Only one span of the listing below should come back. It runs from the line with "Go Down (88, 528)" through the line with "Bags & Folders (225, 78)", and each of its lines must be reproduced exactly.

▶

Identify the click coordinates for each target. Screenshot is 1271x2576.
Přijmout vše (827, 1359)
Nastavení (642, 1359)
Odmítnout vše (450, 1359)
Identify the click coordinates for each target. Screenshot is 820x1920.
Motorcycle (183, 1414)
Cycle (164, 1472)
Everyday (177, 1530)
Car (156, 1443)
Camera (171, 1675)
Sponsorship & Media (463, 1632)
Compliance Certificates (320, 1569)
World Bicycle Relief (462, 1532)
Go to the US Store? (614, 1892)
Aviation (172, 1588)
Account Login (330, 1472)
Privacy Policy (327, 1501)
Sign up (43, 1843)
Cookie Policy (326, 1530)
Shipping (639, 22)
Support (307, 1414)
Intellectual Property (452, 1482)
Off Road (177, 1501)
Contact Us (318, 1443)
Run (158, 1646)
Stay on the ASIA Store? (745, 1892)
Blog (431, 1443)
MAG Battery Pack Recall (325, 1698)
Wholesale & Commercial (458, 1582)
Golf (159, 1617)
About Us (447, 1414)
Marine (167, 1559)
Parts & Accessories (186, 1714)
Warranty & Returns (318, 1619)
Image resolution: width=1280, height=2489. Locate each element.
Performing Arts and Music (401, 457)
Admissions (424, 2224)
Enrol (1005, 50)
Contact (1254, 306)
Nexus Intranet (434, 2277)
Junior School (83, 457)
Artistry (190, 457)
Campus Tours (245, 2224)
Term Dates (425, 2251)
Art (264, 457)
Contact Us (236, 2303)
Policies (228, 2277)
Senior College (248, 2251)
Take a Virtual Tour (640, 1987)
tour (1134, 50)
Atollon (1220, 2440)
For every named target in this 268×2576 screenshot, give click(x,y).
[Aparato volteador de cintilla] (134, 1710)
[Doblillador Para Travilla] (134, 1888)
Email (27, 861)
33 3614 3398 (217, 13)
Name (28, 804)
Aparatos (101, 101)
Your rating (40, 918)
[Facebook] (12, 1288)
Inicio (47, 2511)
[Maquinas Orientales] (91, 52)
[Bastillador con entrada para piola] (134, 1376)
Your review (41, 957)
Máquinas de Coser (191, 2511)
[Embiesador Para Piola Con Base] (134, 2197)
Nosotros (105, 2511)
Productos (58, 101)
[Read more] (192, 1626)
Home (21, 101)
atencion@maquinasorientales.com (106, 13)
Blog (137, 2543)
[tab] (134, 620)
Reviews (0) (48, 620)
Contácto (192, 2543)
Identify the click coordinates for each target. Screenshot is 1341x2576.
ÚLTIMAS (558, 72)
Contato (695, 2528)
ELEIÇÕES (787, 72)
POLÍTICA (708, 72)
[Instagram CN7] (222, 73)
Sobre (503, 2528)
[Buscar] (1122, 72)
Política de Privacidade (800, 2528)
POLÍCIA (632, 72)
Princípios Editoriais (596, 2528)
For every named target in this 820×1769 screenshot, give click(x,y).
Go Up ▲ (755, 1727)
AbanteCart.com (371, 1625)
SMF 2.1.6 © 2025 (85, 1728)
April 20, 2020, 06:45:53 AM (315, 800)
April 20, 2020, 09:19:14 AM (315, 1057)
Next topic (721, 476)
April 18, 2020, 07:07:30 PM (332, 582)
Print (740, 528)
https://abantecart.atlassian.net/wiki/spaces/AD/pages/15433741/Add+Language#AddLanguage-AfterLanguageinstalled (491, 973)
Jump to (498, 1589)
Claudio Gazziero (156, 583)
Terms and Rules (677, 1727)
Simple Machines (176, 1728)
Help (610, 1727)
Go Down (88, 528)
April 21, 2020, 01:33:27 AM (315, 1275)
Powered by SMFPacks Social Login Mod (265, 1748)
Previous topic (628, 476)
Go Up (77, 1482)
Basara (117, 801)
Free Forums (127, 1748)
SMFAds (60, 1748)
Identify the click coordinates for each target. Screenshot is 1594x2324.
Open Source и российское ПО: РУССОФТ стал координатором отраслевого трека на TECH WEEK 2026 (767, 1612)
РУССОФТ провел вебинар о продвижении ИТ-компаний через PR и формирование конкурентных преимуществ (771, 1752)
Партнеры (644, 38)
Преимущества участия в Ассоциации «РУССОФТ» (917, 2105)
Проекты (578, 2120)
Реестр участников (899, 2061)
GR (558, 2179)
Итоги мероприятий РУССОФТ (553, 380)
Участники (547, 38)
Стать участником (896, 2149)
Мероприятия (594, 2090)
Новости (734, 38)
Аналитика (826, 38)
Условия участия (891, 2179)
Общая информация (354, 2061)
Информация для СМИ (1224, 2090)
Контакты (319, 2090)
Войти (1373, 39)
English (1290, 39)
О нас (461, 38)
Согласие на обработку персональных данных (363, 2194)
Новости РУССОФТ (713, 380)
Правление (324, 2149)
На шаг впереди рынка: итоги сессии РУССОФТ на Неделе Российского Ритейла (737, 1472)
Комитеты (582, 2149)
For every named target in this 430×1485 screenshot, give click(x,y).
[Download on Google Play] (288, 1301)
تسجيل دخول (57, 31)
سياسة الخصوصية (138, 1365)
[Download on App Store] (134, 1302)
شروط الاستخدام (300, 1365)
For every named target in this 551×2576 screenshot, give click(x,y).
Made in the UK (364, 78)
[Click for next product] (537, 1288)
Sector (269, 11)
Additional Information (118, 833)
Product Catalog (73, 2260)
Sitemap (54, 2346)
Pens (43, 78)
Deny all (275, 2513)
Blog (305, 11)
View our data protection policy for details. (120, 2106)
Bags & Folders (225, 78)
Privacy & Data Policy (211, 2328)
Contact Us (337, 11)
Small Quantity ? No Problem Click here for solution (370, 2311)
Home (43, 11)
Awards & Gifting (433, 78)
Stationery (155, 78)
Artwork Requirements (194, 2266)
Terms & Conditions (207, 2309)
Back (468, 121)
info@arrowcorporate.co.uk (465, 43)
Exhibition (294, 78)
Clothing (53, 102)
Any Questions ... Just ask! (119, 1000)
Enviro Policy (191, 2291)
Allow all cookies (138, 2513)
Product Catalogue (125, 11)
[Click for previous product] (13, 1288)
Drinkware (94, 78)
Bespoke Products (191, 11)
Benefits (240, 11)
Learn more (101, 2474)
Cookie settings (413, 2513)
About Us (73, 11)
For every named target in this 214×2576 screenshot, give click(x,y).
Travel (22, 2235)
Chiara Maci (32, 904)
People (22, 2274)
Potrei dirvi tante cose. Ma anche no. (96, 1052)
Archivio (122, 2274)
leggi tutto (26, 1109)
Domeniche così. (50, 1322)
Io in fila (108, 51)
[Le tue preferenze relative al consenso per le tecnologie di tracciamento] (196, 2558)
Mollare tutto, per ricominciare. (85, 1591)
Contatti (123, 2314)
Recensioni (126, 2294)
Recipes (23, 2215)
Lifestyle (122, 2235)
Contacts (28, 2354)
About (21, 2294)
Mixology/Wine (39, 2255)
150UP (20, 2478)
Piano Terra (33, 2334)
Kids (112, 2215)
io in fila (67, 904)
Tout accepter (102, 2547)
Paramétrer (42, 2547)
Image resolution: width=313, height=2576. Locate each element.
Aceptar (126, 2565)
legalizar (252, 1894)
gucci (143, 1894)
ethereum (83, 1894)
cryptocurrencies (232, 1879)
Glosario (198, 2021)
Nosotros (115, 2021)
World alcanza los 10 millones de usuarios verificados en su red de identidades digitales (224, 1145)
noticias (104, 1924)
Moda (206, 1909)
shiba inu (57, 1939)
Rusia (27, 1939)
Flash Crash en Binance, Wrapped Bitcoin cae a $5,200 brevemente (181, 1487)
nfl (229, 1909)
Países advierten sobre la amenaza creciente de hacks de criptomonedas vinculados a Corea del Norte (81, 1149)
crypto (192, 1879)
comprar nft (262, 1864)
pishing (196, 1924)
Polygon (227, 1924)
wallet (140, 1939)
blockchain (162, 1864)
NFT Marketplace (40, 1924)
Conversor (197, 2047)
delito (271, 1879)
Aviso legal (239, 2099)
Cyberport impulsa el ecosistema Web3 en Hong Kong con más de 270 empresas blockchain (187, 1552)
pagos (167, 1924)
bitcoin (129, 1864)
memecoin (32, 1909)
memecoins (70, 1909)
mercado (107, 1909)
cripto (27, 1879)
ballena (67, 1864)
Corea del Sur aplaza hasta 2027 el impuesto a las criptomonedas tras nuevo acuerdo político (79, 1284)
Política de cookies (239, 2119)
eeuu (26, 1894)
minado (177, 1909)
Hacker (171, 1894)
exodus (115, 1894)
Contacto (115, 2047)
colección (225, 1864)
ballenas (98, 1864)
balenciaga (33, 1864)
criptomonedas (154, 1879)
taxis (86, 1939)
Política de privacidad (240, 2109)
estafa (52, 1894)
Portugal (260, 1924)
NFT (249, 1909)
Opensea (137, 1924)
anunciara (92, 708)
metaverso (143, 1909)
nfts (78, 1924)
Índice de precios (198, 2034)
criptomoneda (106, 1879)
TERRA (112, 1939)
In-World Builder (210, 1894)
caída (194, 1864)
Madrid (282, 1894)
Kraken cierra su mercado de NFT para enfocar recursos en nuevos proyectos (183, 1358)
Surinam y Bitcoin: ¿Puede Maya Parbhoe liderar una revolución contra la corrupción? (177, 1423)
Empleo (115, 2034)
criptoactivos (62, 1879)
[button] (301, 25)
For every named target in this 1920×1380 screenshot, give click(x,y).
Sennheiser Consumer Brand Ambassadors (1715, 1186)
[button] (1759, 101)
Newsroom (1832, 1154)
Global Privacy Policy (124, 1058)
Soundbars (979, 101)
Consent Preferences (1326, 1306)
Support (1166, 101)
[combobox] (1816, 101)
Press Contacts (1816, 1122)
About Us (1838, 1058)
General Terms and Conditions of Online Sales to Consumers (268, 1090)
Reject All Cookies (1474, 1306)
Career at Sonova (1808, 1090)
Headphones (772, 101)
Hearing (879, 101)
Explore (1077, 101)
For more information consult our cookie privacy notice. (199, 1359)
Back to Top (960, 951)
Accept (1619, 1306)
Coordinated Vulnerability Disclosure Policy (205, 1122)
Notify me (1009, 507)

◀

▶ [The answer]
Go Down (88, 528)
April 21, 2020, 01:33:27 AM (315, 1275)
Powered by SMFPacks Social Login Mod (265, 1748)
Previous topic (628, 476)
Go Up (77, 1482)
Basara (117, 801)
Free Forums (127, 1748)
SMFAds (60, 1748)
Identify the click coordinates for each target. Screenshot is 1594x2324.
Open Source и российское ПО: РУССОФТ стал координатором отраслевого трека на TECH WEEK 2026 (767, 1612)
РУССОФТ провел вебинар о продвижении ИТ-компаний через PR и формирование конкурентных преимуществ (771, 1752)
Партнеры (644, 38)
Преимущества участия в Ассоциации «РУССОФТ» (917, 2105)
Проекты (578, 2120)
Реестр участников (899, 2061)
GR (558, 2179)
Итоги мероприятий РУССОФТ (553, 380)
Участники (547, 38)
Стать участником (896, 2149)
Мероприятия (594, 2090)
Новости (734, 38)
Аналитика (826, 38)
Условия участия (891, 2179)
Общая информация (354, 2061)
Информация для СМИ (1224, 2090)
Контакты (319, 2090)
Войти (1373, 39)
English (1290, 39)
О нас (461, 38)
Согласие на обработку персональных данных (363, 2194)
Новости РУССОФТ (713, 380)
Правление (324, 2149)
На шаг впереди рынка: итоги сессии РУССОФТ на Неделе Российского Ритейла (737, 1472)
Комитеты (582, 2149)
For every named target in this 430×1485 screenshot, give click(x,y).
[Download on Google Play] (288, 1301)
تسجيل دخول (57, 31)
سياسة الخصوصية (138, 1365)
[Download on App Store] (134, 1302)
شروط الاستخدام (300, 1365)
For every named target in this 551×2576 screenshot, give click(x,y).
Made in the UK (364, 78)
[Click for next product] (537, 1288)
Sector (269, 11)
Additional Information (118, 833)
Product Catalog (73, 2260)
Sitemap (54, 2346)
Pens (43, 78)
Deny all (275, 2513)
Blog (305, 11)
View our data protection policy for details. (120, 2106)
Bags & Folders (225, 78)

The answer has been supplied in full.